"Is your son intact" is given as a correct solution - is this really correct English?
Is it correct - yes, there's nothing wrong grammatically. Is it normal - no. I might say it but I say all sorts of random abnormal things. I've never heard anyone else say this. It shouldn't be a suggested translation, I'm not even sure it should be accepted.
Grammatically, of course it's correct. What I should written is, "is this really how it would be normally expressed in English". I get where "intact" is coming from, but in this case "unharmed" would sound better since it's referring to a person.
I agree with these comments.
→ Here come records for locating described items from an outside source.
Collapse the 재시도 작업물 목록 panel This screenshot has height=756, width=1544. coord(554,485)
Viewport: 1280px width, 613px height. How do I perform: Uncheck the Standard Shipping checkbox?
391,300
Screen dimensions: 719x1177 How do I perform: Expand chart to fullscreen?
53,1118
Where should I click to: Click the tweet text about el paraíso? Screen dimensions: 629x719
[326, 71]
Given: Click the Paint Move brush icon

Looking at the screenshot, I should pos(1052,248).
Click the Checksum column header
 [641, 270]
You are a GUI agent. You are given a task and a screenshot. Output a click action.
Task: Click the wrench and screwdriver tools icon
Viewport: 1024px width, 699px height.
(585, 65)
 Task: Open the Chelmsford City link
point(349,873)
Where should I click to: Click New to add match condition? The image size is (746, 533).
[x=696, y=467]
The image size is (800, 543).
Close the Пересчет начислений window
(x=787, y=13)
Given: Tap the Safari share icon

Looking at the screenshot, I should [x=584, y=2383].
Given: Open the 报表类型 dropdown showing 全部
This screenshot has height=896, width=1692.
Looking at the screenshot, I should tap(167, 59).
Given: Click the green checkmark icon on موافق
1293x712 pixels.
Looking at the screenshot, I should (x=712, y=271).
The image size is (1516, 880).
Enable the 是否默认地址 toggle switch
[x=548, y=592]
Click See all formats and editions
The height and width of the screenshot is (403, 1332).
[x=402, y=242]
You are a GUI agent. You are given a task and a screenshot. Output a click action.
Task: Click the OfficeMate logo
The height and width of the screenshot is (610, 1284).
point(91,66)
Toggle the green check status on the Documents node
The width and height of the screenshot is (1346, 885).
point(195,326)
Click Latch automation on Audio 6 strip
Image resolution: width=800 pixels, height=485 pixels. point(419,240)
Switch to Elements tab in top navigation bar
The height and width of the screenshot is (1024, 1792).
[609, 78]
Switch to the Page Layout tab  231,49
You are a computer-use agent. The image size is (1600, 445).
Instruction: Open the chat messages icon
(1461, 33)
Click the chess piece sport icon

In English, objects can survive intact, but people never do - they survive unharmed, or in one piece.
Doesn't sound too strange to me, given a context of some accident. Although "in one piece" is what I would personally use instead of "intact".
Most people would more likely say "in one piece", "intact" still sounds a bit odd but it does make more sense in that context.
If someone asked me: "Is your son intact?" It is such an odd phrasing, that I would interpret it as meaning "Has your son been circumcised?"
I come from a farm background, and "intact" in reference to a male means that there has been no castration. A bull is "intact" while a steer is not. Nothing whatever to do with "okay" or "unhurt." Really bad sentence in the English version.
Here's my mnemonic for цел: Recall the film Marathon Man where the character "Szell" asks "is it safe?"
As I have already written in response to another comment in this formum, цел" does not mean safe. It literally means either "in one piece" or "intact" - choose the one that fits the context.
"Цел" is a short form of "целый" - an adjective meaning "whole" or "intact".
"Safe" (adjective) in Russian is either "безопасный" (if you describe someone or something that does not pose danger to you: this car is safe) or "в безопасности" (if you describe the state of not being in danger: I am safe here).
Is this only used in circumstances where injury is a possibility (e.g. the son is a soldier, or there has been an accident)?
Or can it be used as a more general expression of concern?
e.g. "Is your son alright? He seems a bit tense."
Yes, it used in circumstances where injury is possible. Not in "Is your son alright? He seems a bit tense."
"In one piece" is used in many languages, if you think of it.
I'm surprised I haven't seen more comments about "alright" being used in this translation. I'm a native English speaker in the US, and it was drilled into me in school that it was "all right", not "alright".
Informal, but not necessarily wrong. It probably shouldn't be used in writing - but Duo is a hardly a purveyor of formal writing style.